Units

Internally dynasor uses units of Ångström (Å) for length, femtosecond (fs) for time, and electronvolt (eV) for energy. This means that all calculated correlation functions will be in terms of these units.

Note that \(\boldsymbol{q}\)-points are defined to include the factor \(2\pi\) as is commonly done in physics (wavenumber wikipedia). This means that \(\boldsymbol{q}\)-points technically have units of rad/Å, but note that this in the literature is usually simply written as 1/Å. This is how the units of dynasor are reported in the first dynasor paper (see credits page), but as leaving out the explicit mention of rad leads to ambiguity, we have since then begun to explicitly include rad when reporting \(\boldsymbol{q}\)-point units.

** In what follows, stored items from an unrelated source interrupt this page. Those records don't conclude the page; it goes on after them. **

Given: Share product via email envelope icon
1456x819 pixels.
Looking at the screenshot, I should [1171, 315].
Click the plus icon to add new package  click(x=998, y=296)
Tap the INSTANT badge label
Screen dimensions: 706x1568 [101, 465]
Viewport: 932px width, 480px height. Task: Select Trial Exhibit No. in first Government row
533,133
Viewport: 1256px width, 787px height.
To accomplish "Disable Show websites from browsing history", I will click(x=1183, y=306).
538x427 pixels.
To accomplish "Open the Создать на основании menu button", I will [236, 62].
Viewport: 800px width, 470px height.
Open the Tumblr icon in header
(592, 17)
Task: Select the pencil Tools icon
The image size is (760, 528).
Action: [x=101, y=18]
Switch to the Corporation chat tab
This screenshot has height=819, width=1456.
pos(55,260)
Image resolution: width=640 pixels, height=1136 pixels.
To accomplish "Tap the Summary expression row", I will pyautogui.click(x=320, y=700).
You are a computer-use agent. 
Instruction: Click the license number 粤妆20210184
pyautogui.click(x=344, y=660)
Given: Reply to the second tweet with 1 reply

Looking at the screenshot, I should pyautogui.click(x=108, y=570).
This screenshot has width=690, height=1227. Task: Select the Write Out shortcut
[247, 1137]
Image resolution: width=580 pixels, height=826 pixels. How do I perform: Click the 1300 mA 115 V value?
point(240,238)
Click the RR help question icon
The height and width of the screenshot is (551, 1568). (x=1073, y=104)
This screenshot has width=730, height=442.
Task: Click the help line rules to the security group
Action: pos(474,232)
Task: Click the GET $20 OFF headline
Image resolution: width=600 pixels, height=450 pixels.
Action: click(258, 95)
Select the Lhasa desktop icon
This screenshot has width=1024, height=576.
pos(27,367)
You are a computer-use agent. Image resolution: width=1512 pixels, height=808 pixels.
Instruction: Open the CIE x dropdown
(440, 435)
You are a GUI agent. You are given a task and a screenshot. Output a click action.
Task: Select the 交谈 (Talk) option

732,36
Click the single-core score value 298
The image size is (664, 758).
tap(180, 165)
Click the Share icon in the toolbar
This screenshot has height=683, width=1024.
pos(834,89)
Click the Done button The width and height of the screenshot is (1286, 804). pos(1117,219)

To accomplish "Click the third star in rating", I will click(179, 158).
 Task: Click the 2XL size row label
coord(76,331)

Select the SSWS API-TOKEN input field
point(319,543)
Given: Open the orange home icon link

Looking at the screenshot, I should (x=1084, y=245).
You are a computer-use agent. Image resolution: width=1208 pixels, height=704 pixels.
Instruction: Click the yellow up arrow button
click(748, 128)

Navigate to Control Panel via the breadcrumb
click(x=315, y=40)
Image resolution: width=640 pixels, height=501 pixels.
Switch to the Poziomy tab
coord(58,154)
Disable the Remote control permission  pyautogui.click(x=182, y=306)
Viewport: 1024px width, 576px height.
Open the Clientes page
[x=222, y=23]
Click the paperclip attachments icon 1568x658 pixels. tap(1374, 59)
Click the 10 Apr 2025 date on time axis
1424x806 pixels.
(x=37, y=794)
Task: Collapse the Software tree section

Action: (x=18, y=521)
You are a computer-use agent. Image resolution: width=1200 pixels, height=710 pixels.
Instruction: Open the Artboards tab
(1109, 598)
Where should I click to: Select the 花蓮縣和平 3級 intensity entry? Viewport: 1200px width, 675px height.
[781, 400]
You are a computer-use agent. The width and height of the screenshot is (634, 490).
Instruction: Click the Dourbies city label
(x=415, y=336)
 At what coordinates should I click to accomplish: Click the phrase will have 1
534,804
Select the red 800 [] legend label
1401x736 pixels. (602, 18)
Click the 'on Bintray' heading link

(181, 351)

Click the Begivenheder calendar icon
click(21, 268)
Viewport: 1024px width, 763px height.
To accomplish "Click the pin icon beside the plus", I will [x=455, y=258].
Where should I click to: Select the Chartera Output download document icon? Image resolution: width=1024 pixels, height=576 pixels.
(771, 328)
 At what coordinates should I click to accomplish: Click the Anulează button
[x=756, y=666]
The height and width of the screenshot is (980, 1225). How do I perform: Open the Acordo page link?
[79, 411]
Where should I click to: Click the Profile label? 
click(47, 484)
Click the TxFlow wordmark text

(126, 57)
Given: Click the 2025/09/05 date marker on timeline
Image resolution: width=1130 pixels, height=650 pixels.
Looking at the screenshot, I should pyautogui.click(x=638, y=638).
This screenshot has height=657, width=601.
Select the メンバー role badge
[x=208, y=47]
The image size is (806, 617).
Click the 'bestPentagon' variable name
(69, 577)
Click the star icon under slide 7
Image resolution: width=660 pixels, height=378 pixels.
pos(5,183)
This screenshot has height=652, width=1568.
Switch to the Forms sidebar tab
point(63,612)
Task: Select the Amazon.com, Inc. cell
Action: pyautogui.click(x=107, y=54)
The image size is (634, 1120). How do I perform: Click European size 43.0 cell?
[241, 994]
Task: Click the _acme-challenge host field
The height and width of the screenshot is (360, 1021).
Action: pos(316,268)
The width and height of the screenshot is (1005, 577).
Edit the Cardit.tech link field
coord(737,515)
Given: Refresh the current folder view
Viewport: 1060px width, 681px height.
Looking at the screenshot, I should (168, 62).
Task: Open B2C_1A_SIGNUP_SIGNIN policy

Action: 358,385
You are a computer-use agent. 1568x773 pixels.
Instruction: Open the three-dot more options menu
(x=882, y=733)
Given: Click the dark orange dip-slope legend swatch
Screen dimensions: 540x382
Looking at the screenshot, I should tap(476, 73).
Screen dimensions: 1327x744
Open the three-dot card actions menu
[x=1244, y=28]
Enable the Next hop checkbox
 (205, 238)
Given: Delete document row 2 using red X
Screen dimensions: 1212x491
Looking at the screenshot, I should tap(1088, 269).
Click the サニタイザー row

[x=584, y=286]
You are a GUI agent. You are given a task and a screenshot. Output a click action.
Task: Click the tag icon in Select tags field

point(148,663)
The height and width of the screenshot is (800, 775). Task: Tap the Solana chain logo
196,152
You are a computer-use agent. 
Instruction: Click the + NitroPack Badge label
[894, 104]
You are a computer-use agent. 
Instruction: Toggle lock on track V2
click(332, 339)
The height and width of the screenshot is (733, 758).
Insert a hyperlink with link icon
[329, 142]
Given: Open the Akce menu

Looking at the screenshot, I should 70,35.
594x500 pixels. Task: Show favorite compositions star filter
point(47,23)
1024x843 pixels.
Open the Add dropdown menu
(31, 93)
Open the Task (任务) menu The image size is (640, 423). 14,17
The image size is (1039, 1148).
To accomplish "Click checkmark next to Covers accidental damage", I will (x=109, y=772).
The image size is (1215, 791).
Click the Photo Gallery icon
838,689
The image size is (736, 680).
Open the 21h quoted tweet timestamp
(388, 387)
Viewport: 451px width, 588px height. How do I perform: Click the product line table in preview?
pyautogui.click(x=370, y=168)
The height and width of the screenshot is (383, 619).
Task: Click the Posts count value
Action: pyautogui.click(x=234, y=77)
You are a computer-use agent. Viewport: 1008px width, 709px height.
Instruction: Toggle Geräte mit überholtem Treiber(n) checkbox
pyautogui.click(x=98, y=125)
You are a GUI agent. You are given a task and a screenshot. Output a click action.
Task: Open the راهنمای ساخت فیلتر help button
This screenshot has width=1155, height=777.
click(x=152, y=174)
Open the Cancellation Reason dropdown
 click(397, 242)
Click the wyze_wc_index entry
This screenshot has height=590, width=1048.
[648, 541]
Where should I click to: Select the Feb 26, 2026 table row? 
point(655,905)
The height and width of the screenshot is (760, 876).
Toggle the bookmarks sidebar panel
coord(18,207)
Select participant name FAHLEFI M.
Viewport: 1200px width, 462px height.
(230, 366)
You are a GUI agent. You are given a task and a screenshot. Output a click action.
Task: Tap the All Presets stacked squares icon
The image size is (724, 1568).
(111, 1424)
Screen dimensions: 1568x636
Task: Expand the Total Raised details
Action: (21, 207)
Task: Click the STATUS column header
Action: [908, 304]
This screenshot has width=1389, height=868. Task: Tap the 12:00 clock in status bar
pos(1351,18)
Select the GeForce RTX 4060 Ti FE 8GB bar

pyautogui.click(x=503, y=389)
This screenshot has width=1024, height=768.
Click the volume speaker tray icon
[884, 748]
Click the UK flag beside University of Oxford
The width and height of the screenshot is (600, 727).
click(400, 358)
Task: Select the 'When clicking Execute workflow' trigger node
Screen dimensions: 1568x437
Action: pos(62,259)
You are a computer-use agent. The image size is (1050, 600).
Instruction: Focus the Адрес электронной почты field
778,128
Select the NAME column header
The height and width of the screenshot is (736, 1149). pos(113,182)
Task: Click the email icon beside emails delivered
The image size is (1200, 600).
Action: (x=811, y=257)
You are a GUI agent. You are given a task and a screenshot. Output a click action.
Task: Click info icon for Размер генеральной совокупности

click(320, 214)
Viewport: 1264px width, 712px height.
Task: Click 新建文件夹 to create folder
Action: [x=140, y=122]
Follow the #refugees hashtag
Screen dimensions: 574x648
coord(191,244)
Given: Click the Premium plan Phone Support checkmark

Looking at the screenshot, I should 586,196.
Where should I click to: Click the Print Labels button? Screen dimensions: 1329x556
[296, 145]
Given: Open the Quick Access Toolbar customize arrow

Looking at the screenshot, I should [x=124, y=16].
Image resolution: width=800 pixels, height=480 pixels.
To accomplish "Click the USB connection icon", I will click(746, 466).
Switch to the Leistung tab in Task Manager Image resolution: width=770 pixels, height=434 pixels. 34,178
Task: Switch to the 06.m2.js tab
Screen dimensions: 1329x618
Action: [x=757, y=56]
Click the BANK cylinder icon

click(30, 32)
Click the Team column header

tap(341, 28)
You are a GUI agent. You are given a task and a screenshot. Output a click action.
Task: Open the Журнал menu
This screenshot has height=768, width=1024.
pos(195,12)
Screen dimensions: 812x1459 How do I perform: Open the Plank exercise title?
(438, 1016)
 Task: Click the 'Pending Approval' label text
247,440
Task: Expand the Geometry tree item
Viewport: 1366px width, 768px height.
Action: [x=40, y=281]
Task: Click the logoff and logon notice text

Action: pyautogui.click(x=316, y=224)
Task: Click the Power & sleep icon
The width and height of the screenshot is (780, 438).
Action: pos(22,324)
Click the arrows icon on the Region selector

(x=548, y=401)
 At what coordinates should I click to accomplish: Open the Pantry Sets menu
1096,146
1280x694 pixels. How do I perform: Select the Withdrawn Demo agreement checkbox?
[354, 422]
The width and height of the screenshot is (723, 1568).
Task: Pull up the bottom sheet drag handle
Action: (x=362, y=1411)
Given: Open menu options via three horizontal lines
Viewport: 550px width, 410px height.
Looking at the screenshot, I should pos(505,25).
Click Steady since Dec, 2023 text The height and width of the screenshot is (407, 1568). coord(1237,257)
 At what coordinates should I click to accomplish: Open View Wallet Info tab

Therefore, you will throughout the examples in the documentation encounter rad/Å.

To further clarify the inclusion of the factor \(2\pi\) in \(\boldsymbol{q}\), note that \(\boldsymbol{q}\) arises in a spatial Fourier transform, which means that it can be compared to a temporal Fourier transform. A temporal Fourier transform can be written in terms of the frequency \(f\) (with units 1/s), in which case the exponential explicitly contains a factor of \(2\pi\), or in terms of angular frequency \(\omega=2\pi f\) (with units rad/s). When performing the spatial Fourier transform here, the exponential does not contain an explicit factor of \(2\pi\), meaning that \(\boldsymbol{q}\) must be interpreted as the spatial analogue of the angular frequency \(\omega,\) thus containing a factor of \(2\pi\) and having the unit rad/Å.